1068. Real-time Computerized Flagging of Potential Clostridium difficile Infection (CDI) Agrees with National Health and Safety Network (NHSN) LabID Case Identification
Session: Poster Abstract Session: Surveillance of HAIs: Evaluating National Strategy
Friday, October 4, 2013
Room: The Moscone Center: Poster Hall C
Posters
  • IDSA poster.pdf (178.6 kB)
  • Background:

    CDI is associated with excess morbidity, mortality, and cost and is now used in public quality reporting.  The NHSN LabID surveillance CDI definition may allow more standardized and efficient CDI case identification but is still labor intensive.  We undertook a retrospective cohort study to test if a real-time computerized CDI LabID flag (RTCflag) agreed with the NHSN LabID case identification.

    Methods:

    An RTCflag was developed to mirror the NHSN LabID CDI case definition.  A 483-bed community teaching hospital was chosen as a validation cohort of the RTCflag.  Cases identified by the flag for one year after it went live as well as cases identified by a primary discharge diagnosis of CDI from the same time period were matched 1:1 to controls by age and year of admission.  Each medical record was independently abstracted by two researchers blinded to the case-control status of the patients.  The two cohorts and the operating characteristics of the flag were described.

    Results:

    147 RTCflag or primary discharge diagnosis CDI cases were matched to 147 controls. 120 patients had LabID CDI on chart abstraction and 174 patients did not.  The mean age (65.8 vs. 65.5 yr, p = 0.9) and sex (41.7 vs. 38.5% male, p = 0.6) were similar between the LabID CDI positive and negative groups, respectively.  The LabID CDI positive group was not more significantly likely to have been in the ICU (p = 0.2) or to be readmitted within 30 days (p = 0.1), but was more likely to die in the hospital (9.2 vs. 3.2%, p = 0.04) and had a longer hospital length of stay (median 6 vs. 4 days, p < 0.01).  Compared with chart review LabID as the reference, the RTCflag had a sensitivity of 100%, specificity of 92%, positive predictive value of 86.7%, and a negative predictive value of 100%.  The interobserver Kappa was excellent (0.88, 95% CI 0.77-1.00, p < 0.01).

    Conclusion:

    An RTCflag is able to accurately identify NHSN LabID CDI events.  Computerized flags have the potential to optimize Infection Prevention and disease surveillance efforts across health systems, geographic areas or networks.

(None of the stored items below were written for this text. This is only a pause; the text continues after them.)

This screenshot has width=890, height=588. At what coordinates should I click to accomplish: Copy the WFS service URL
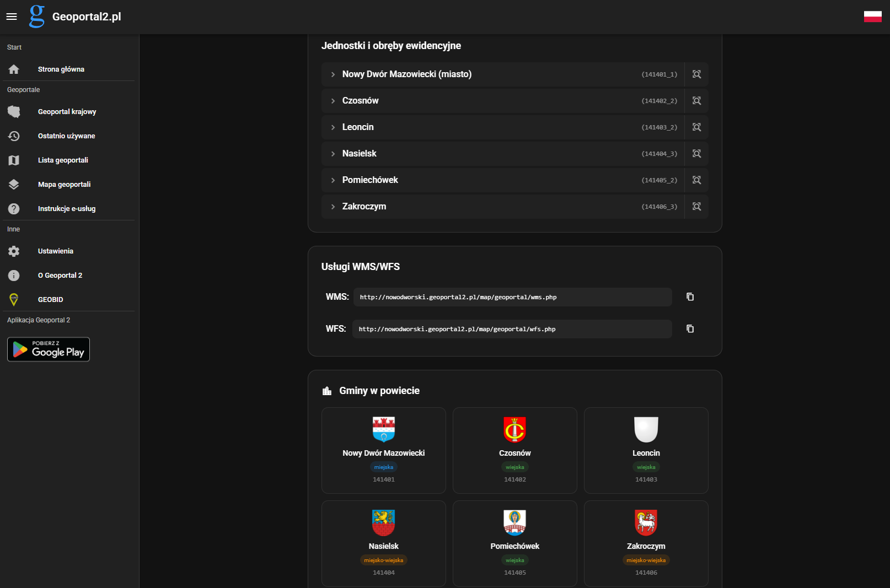(x=690, y=329)
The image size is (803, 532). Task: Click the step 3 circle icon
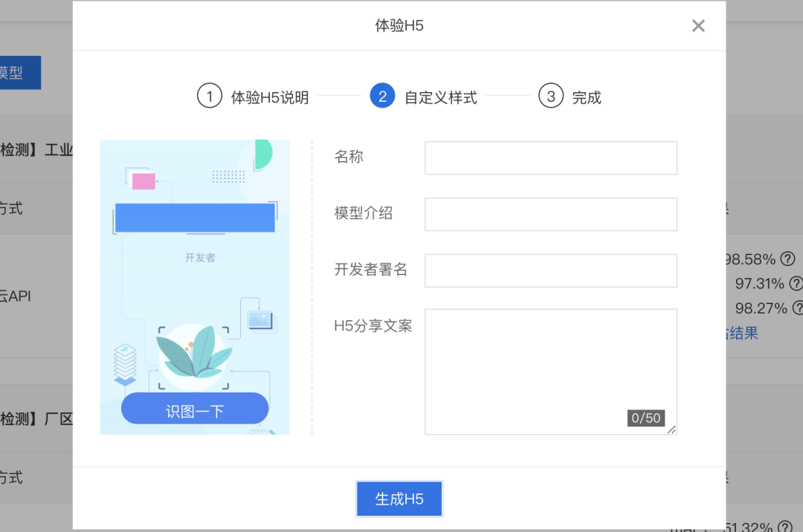(x=550, y=96)
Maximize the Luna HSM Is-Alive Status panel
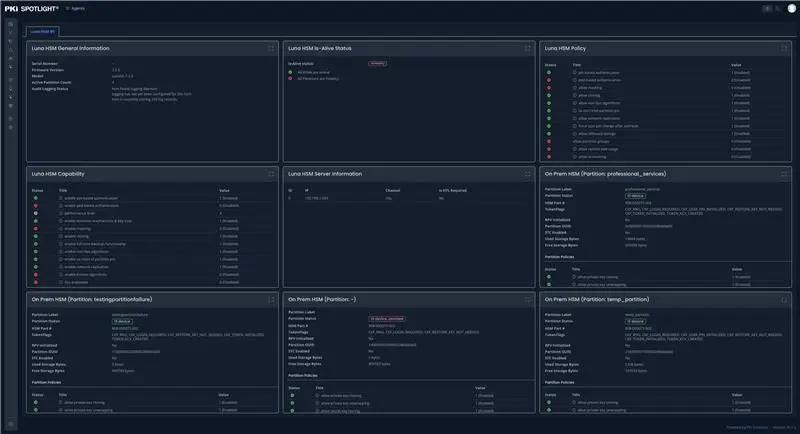Screen dimensions: 800x434 click(x=528, y=48)
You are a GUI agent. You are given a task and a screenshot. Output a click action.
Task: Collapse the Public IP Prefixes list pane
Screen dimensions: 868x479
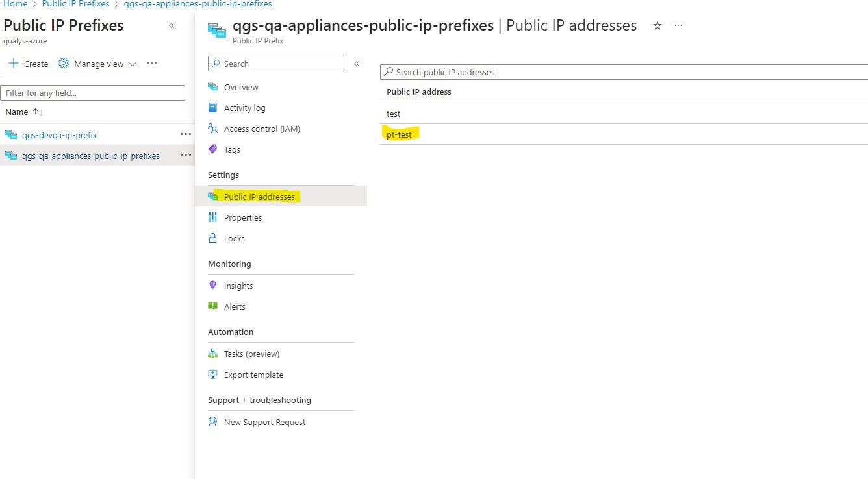tap(172, 25)
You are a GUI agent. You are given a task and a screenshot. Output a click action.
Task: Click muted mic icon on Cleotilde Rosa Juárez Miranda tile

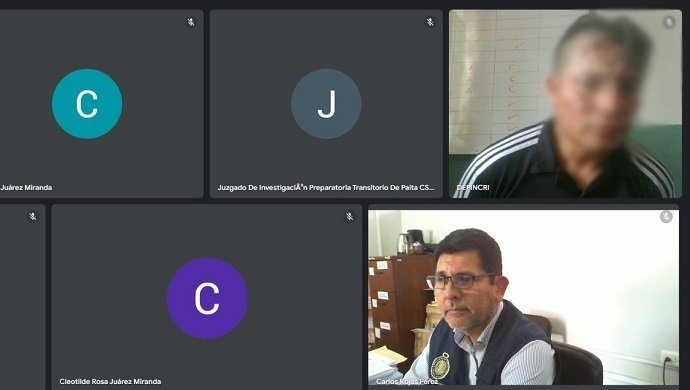[349, 217]
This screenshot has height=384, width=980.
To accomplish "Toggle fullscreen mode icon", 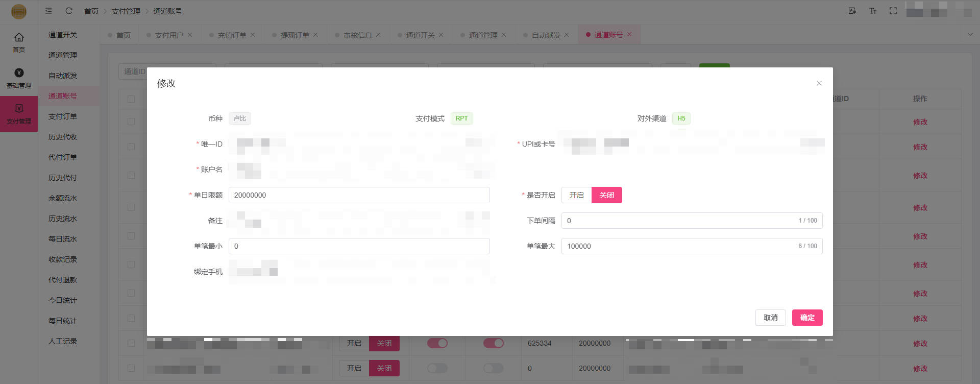I will (x=893, y=11).
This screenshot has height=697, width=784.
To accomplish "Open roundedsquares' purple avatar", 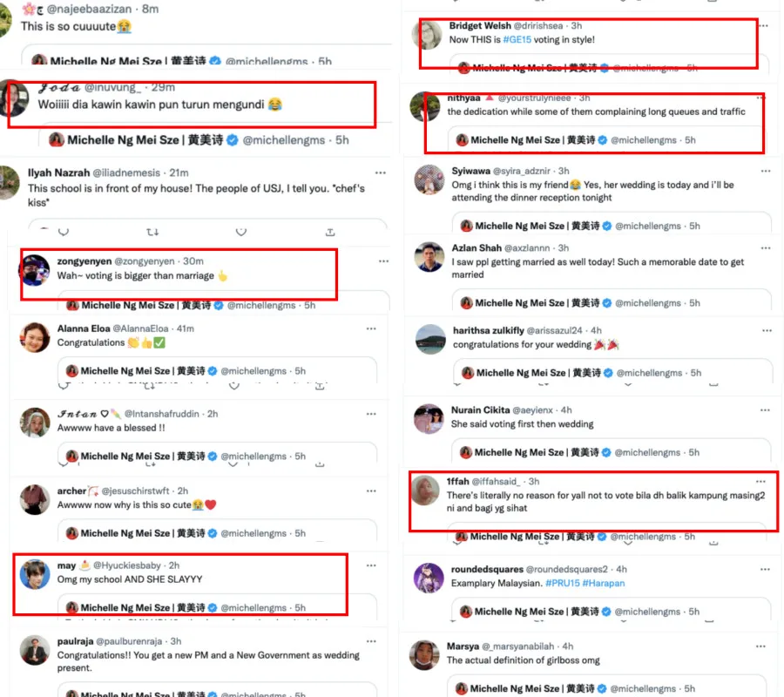I will pyautogui.click(x=429, y=578).
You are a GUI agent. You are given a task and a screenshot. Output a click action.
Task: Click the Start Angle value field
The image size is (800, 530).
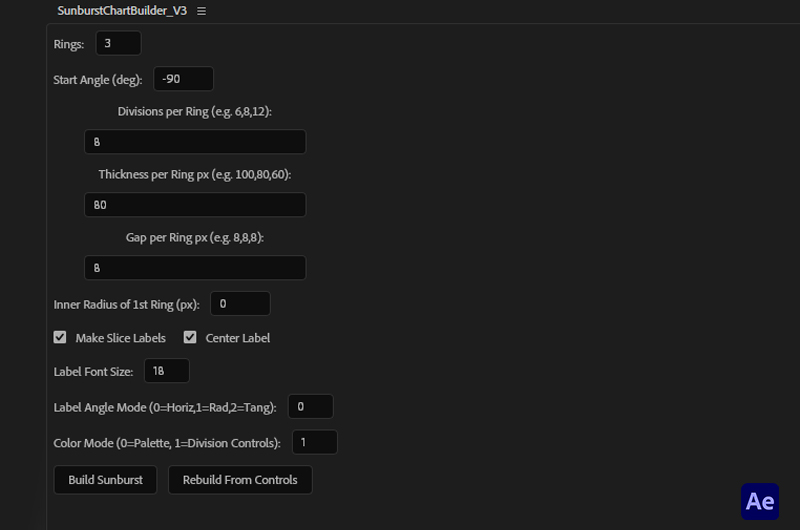pyautogui.click(x=183, y=79)
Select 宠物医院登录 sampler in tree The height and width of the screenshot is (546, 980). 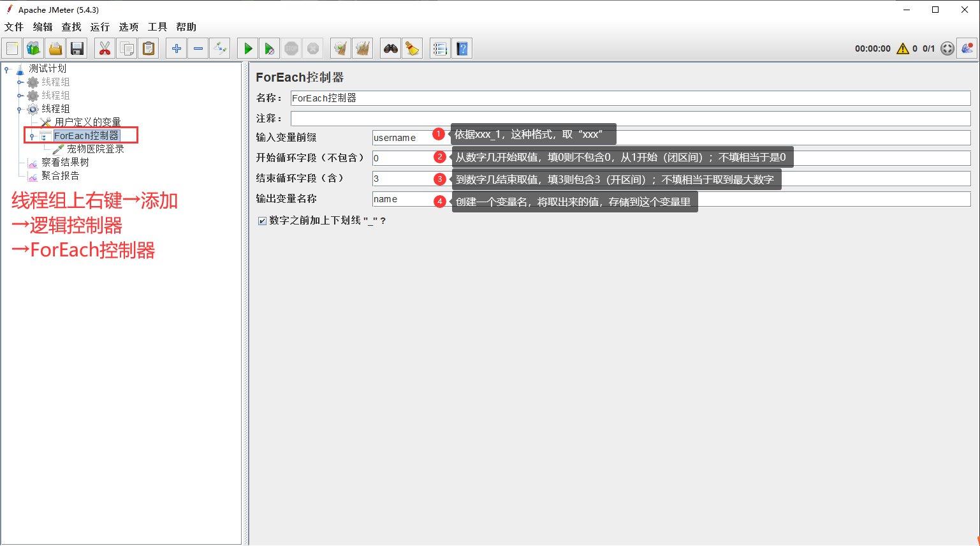[95, 149]
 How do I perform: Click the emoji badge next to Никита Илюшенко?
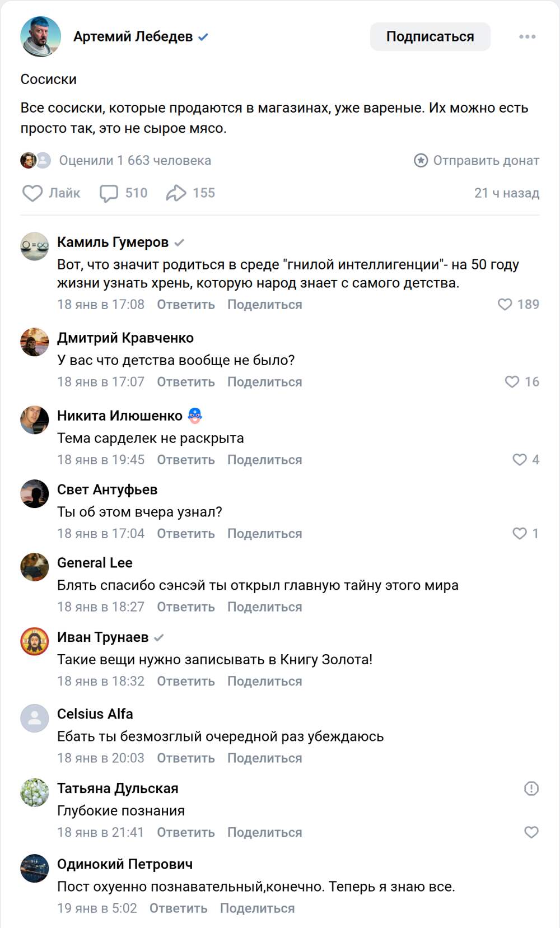pyautogui.click(x=195, y=416)
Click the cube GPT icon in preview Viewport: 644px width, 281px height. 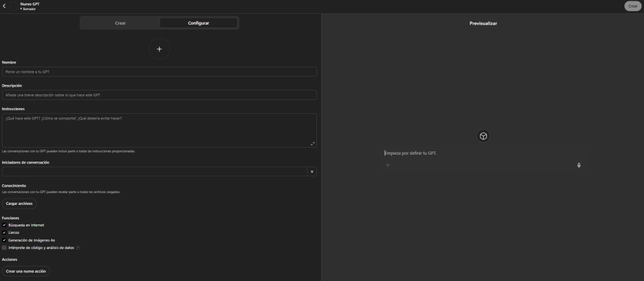click(x=482, y=136)
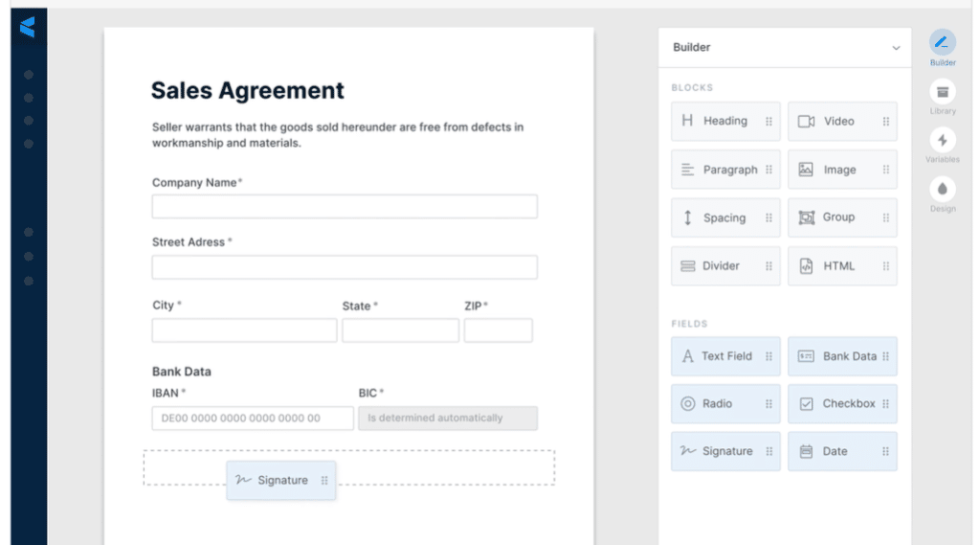
Task: Open the Library panel icon
Action: pyautogui.click(x=942, y=92)

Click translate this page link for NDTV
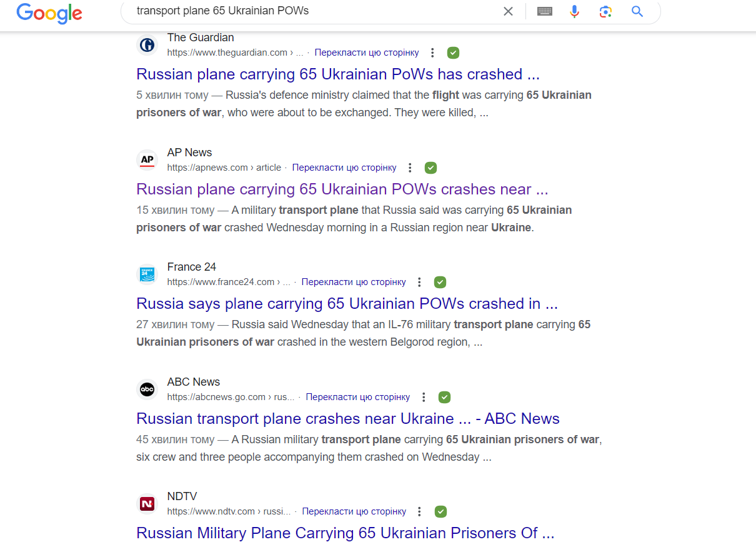click(354, 511)
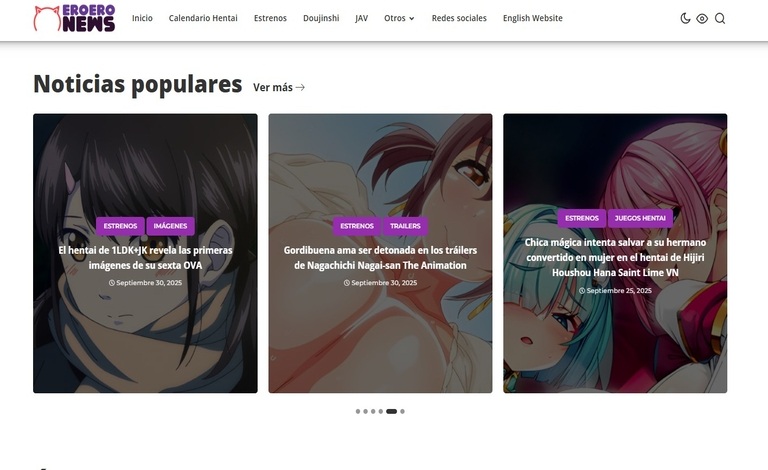Open the Redes sociales link
The image size is (768, 470).
point(459,18)
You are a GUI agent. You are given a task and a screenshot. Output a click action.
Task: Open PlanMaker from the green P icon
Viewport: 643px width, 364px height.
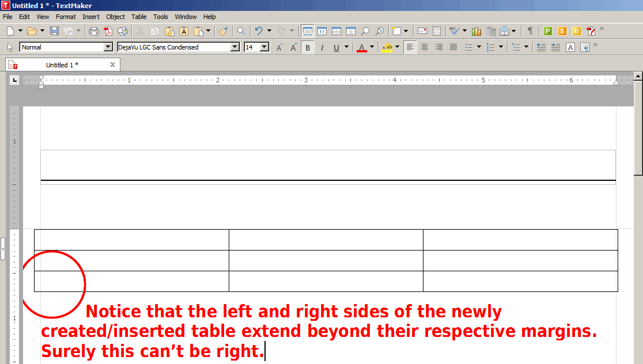point(547,31)
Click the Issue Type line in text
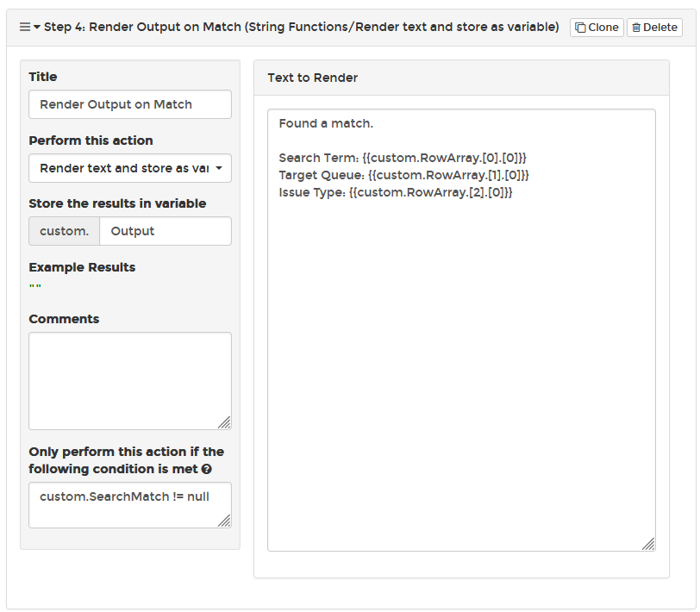This screenshot has width=700, height=612. pyautogui.click(x=396, y=192)
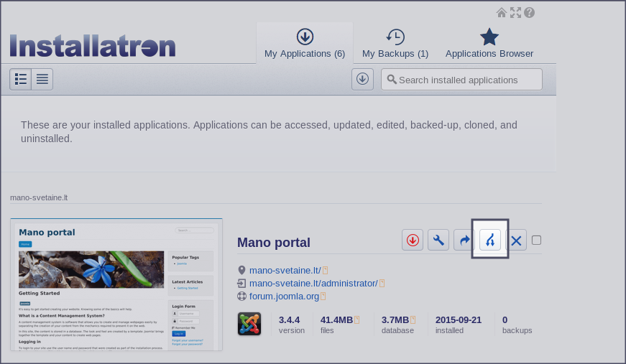
Task: Click the Mano portal website thumbnail
Action: pyautogui.click(x=116, y=285)
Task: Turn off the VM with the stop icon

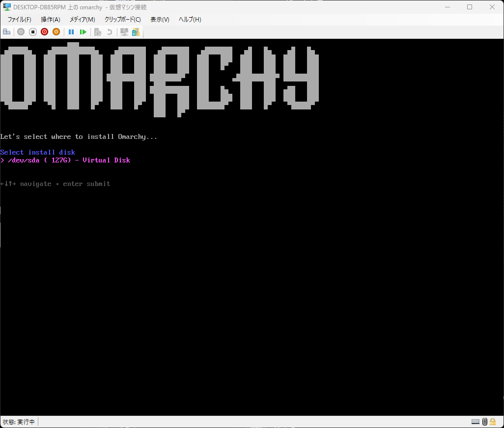Action: [33, 32]
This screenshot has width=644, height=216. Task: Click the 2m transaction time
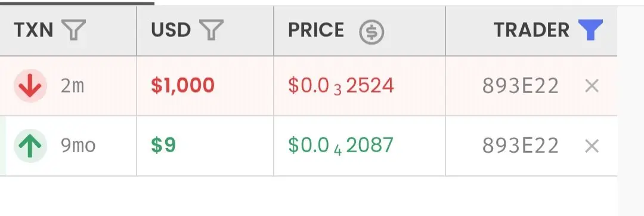72,87
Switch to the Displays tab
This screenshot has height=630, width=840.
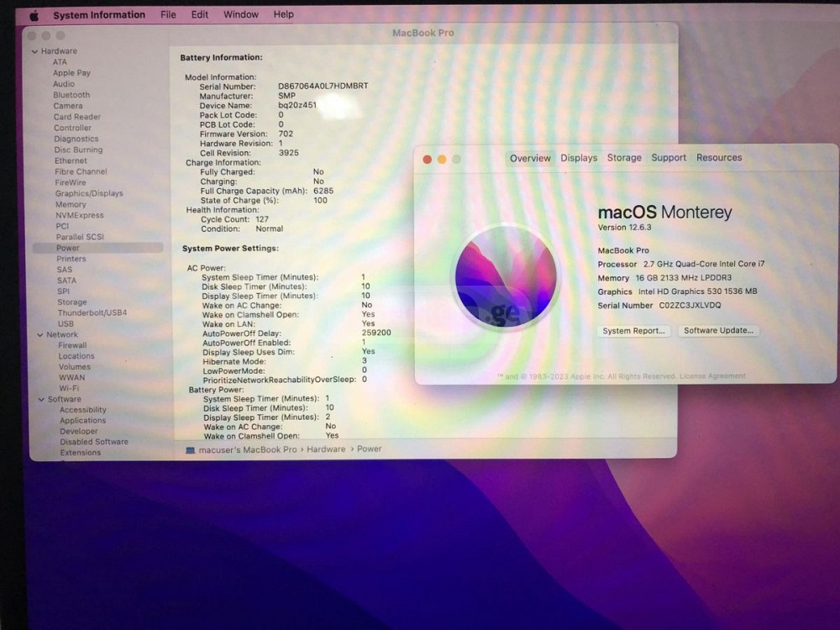click(x=579, y=158)

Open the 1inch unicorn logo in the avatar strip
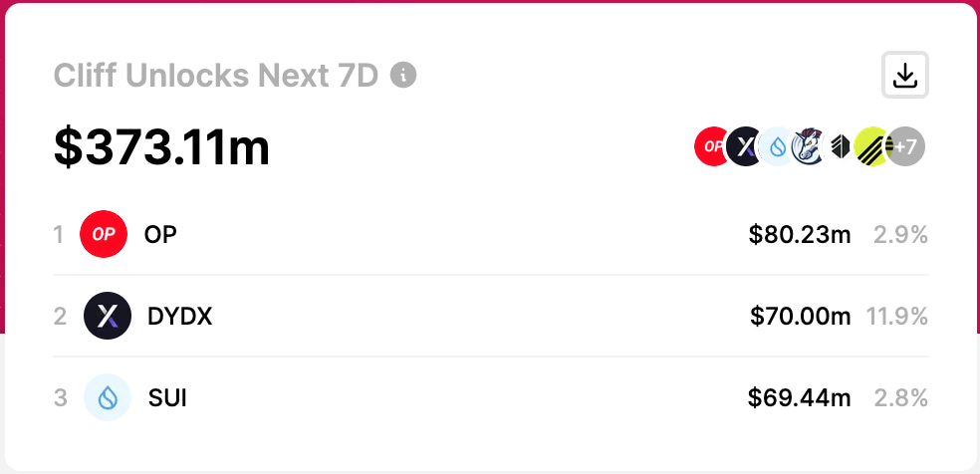point(808,146)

    Kristina Bajema, MD1, Adam Alter, MD1, Chris Dale, MD, MPH2 and James Leggett, MD1, (1)Providence Portland Medical Center, Portland, OR, (2)Providence Health & Services, Seattle, WA

    Disclosures:

    K. Bajema, None

    A. Alter, None

    C. Dale, None

    J. Leggett, None

    Findings in the abstracts are embargoed until 12:01 a.m. PST, Oct. 2nd with the exception of research findings presented at the IDWeek press conferences.